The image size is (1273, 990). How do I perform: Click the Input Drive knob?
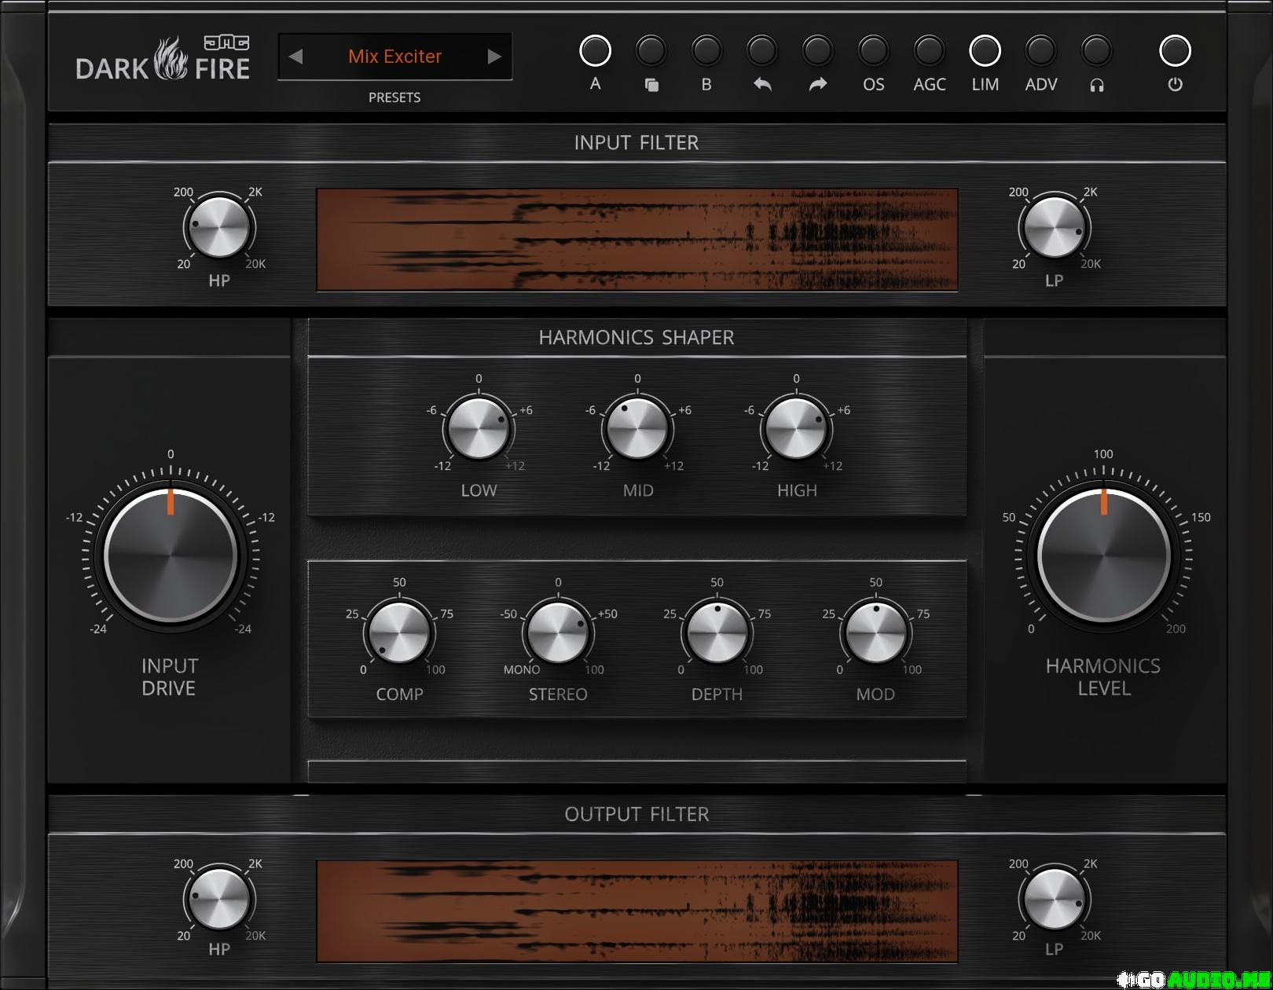(171, 555)
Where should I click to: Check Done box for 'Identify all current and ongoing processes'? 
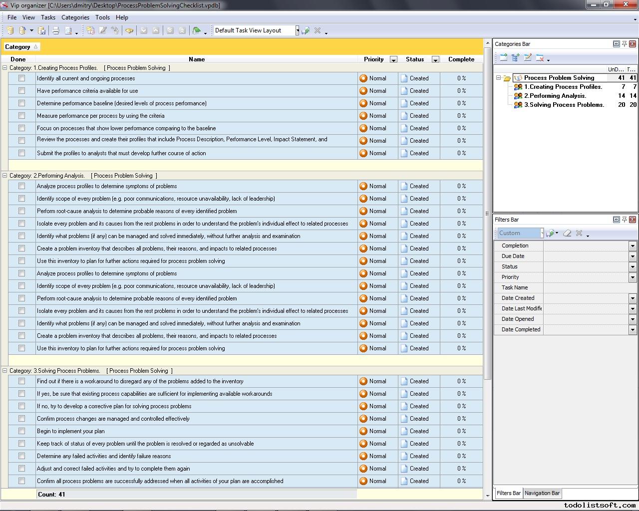[x=21, y=78]
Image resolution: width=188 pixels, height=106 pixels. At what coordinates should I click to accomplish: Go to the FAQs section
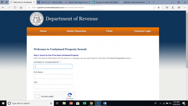click(109, 31)
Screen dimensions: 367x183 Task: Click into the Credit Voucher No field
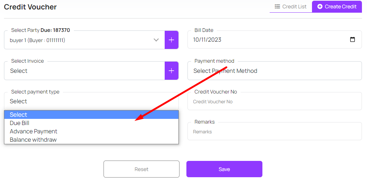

::::::::::

#### EXERCISE GOAL:
Starting at the line that holds "Image resolution: width=188", copy each line exactly through the end of the listing, both ends included. Leave the pictures out.

#### ANSWER:
Image resolution: width=188 pixels, height=106 pixels. At what coordinates should I click to accomplish: Go to the FAQs section
click(109, 31)
Screen dimensions: 367x183 Task: Click into the Credit Voucher No field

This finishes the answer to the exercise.